Pekerjaan yang Diminta:
Tentukan apakah setiap pernyataan berikut sesuai dengan berita sidang di PN Surabaya, lalu jawab ya atau tidak disertai kutipan persis dari berita yang menjadi penentunya. (a) Sandhi diangkat menjadi Direktur Utama melalui Rapat Umum Pemegang Saham. (b) Setelah diverifikasi, hutang PT CGA ternyata hanya Rp 250 miliar. (c) Uang Rp 45 miliar dari proyek Riau dikelola oleh Ichsan dan Badriah.

Teks Bacaan:
SURABAYA (mediasurabayrek.com) - Kini sidang lanjutan Sandhi Muhammad Shiddiq bin H. Ayot Hidayat dan IR. Rusdi Wijisaksono (berkas terpisah), memasuki tahap pemeriksaan terdakwa yang digelar di ruang Tirta 1 Pengadilan Negeri (PN) Surabaya , Selasa (15/12/2020).
Dalam keterangannya, Sandhi menyatakan, dirinya diangkat menjadi Direktur Utama (Dirut) oleh Ichsan. Tanpa melalui Rapat Umum Pemegang Saham (RUPS), sebagaimana lazimnya pengangkatan direksi sebagaimana dalam Undang-Undang Perseroan Terbatas (PT).
"Pada tahun 2013 sampai 2015 proyek belum selesai. Dan tahun 2017 selesai. Bank Jatim tidak ada hak tagih. Karena aset yang dijaminkan lebih tinggi dari nilai hutangnya," ucapnya.
Sandhi menyebutkan, pernah memberikan surat kuasa pada Rusdi untuk membayar hutang-hutang perusahaan. Sebab, dia yang tahu persis posisi hutang-hutang. Ada laporan dari Rusdi pada Sandhi.
Pada tahun 2017, ada uang Rp 45 miliar dari proyek Riau yang dikelola Ichsan dan Badriah (pengelola uang). Sebenarnya , uang itu untuk pembayaran hutang dan sepengetahuan Ichsan.
Selain itu, ada akta perdamaian dari gugatan PT Citra Gading Asritama (CGA) terhadap Dinas Bontang di Pengadilan Negeri Bontang atas proyek SMAN, karena belum membayar pengerjaan proyek.
Pengerjaan proyek selesai tahun 2015 lalu, dan hasil gugatan adalah diharuskan membayar denda keterlambatan. Selain itu, pembayaran menurut tata cara Pemkot dan harus dibayar lewat Bank Kaltim Utara.
"Sebenarnya, yang bermasalah pada PT CGA adalah pailit dan perkara saya ini," ujar Sandhi.
Menurutnya, hutang PT CGA sebesar Rp 350 miliar dan setelah diverifikasi ternyata hanya Rp 250 miliar.
Giliran Hakim Ketua Gunawan SH MHum bertanya kepada Sandhi, apakah diangkat sebagai Dirut oleh Ichsan, tanpa melalui RUPS.
"Saya hanya ditunjuk jadi Direktur oleh Ichsan," jawab Sandhi.
Mendengar hal ini, Hakim Ketua Gunawan SH MH mengatakan, bahwa manajemen PT CGA amburadul. Sebab, tidak ada struktur organisasi perusahaan yang jelas.

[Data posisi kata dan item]
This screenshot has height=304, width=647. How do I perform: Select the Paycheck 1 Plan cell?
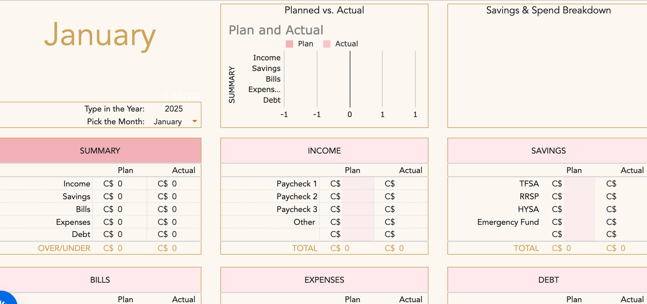tap(358, 184)
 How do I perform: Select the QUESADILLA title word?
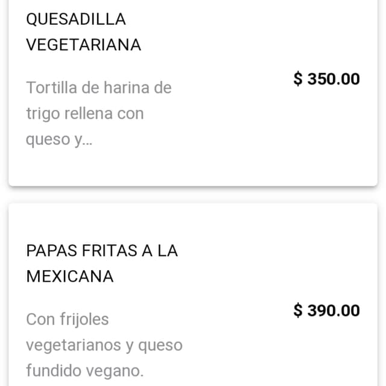76,19
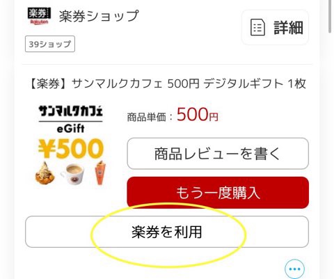
Task: Open the blue three-dot more options icon
Action: coord(294,269)
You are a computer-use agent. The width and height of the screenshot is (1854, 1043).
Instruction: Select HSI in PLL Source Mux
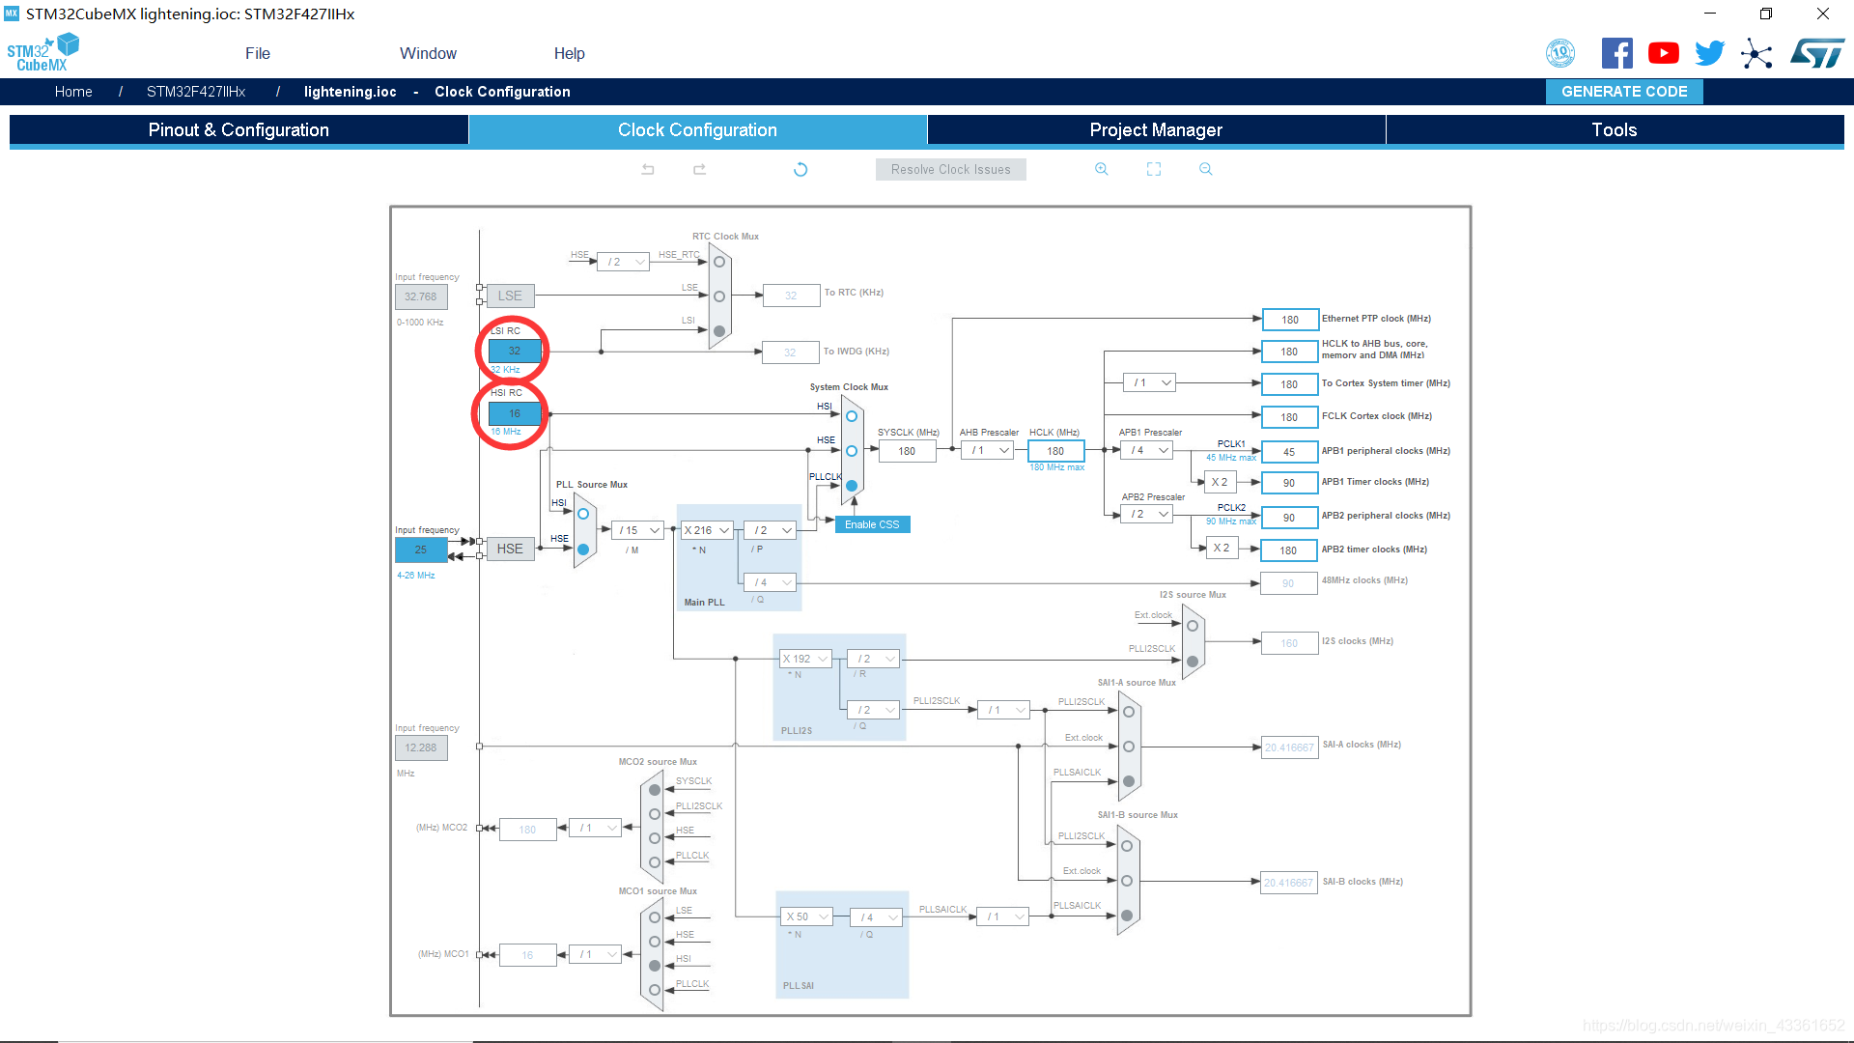[583, 514]
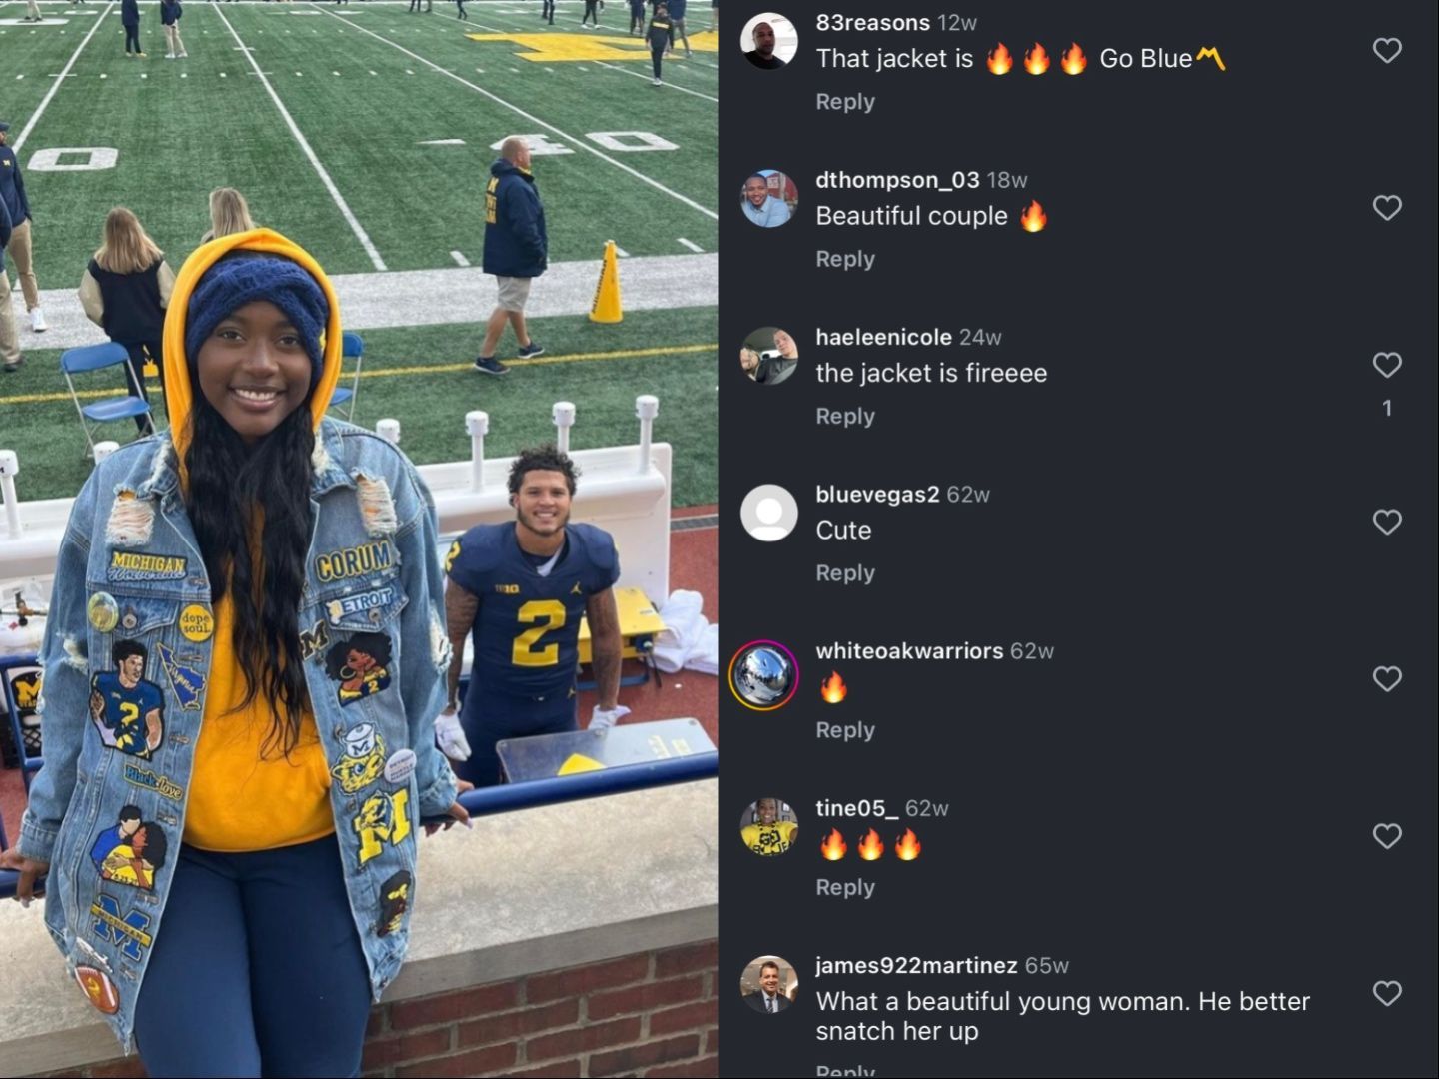Tap heart on haeleenicole's comment
This screenshot has height=1079, width=1439.
(1387, 365)
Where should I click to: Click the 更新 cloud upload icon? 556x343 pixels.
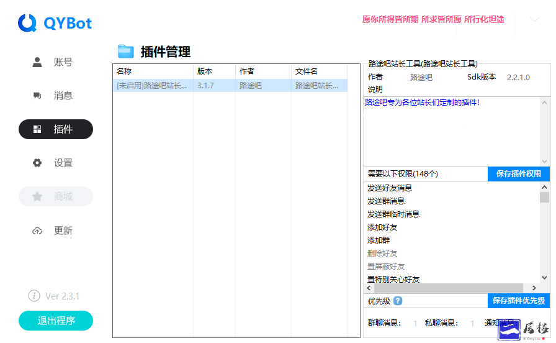pyautogui.click(x=37, y=231)
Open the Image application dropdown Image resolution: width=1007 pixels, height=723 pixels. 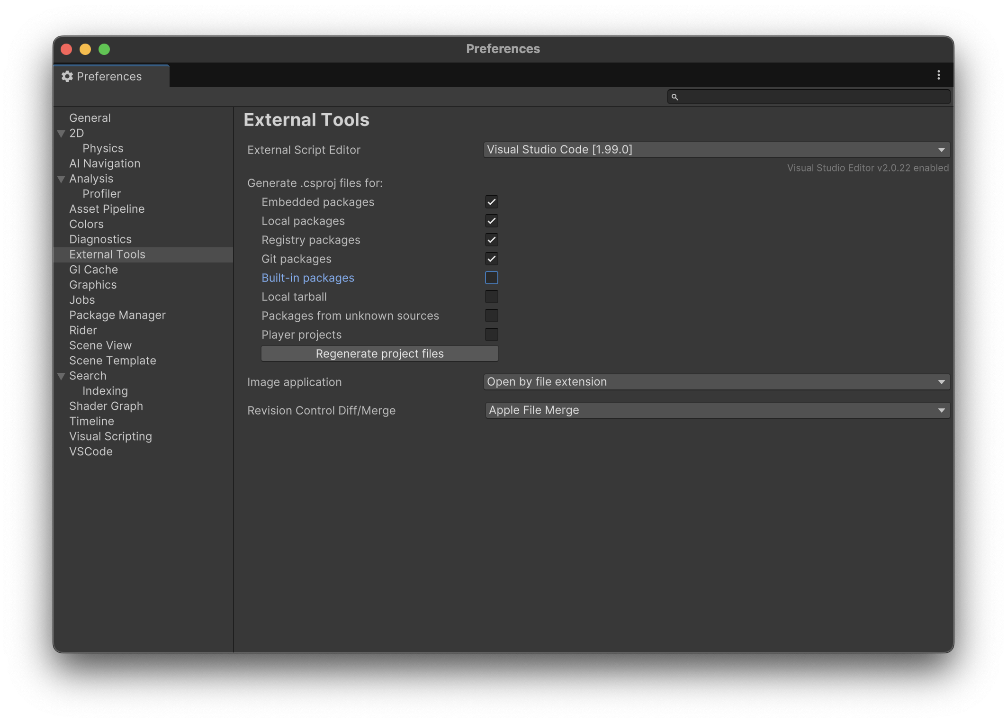tap(716, 382)
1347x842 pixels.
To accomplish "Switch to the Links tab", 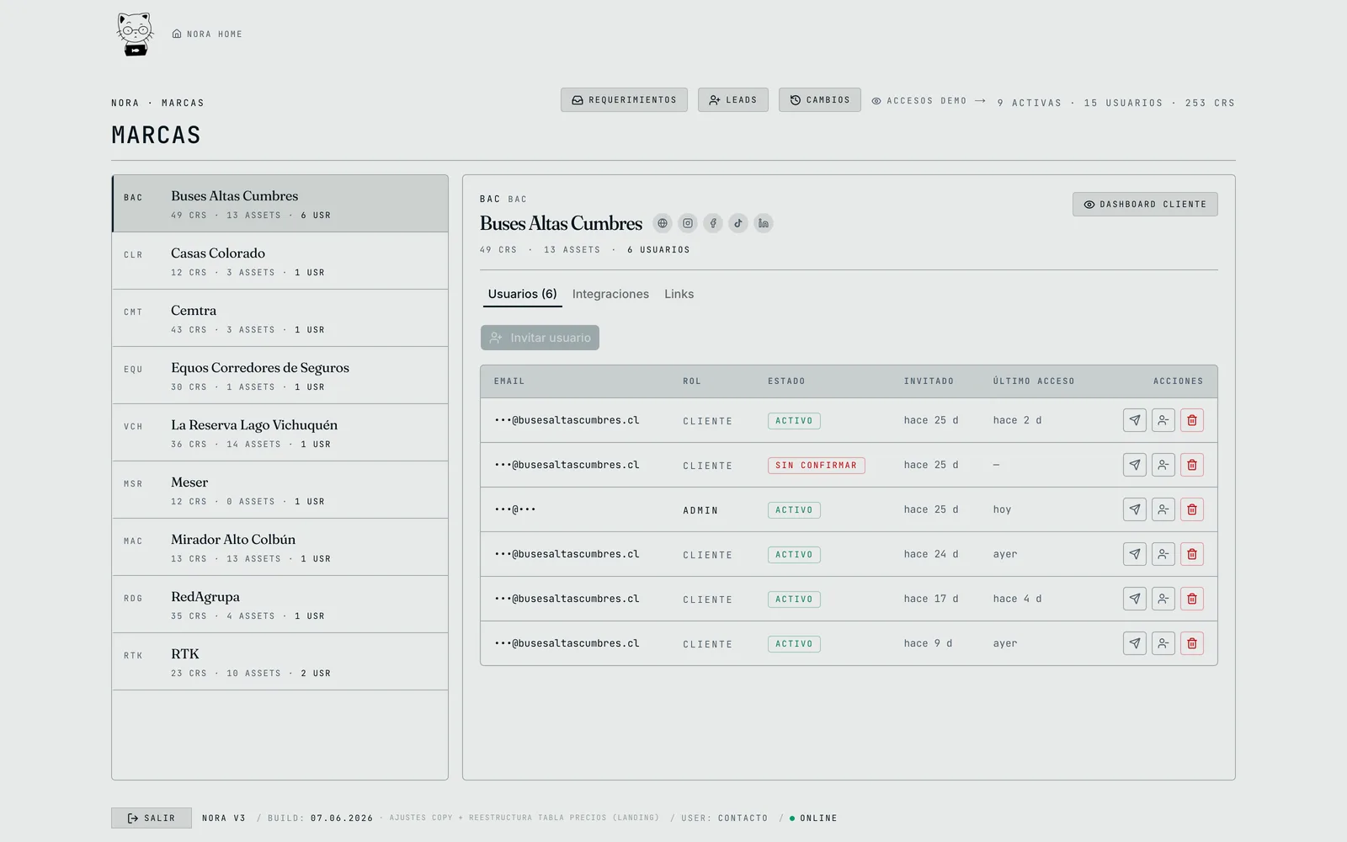I will pyautogui.click(x=679, y=294).
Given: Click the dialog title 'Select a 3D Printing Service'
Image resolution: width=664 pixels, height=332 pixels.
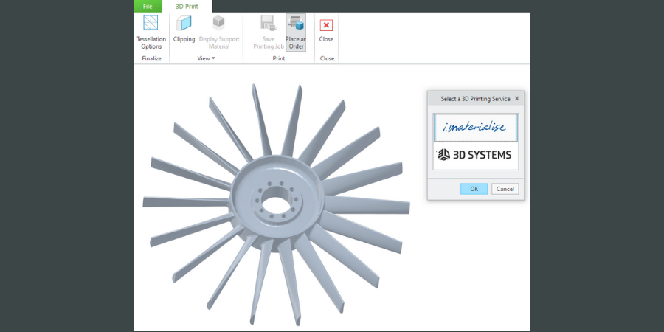Looking at the screenshot, I should [475, 98].
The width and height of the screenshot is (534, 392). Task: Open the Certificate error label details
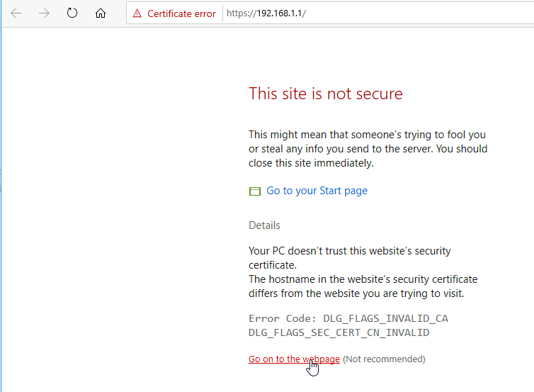pos(181,13)
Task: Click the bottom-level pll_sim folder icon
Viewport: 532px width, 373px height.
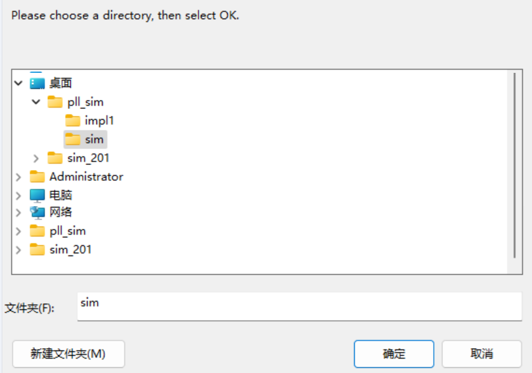Action: [x=37, y=231]

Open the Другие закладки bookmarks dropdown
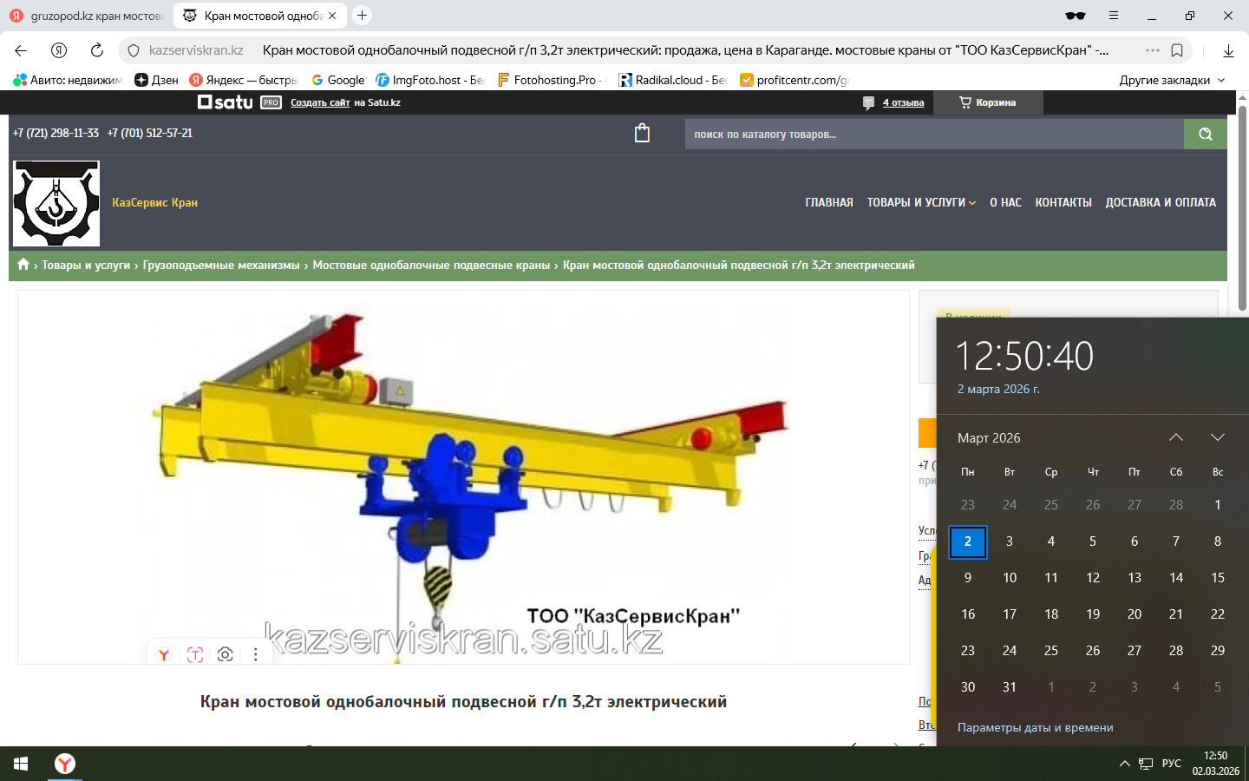click(x=1172, y=80)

Jawaban Soal:
(a) Tidak. "Tanpa melalui Rapat Umum Pemegang Saham (RUPS)"
(b) Ya. "setelah diverifikasi ternyata hanya Rp 250 miliar"
(c) Ya. "ada uang Rp 45 miliar dari proyek Riau yang dikelola Ichsan dan Badriah (pengelola uang)"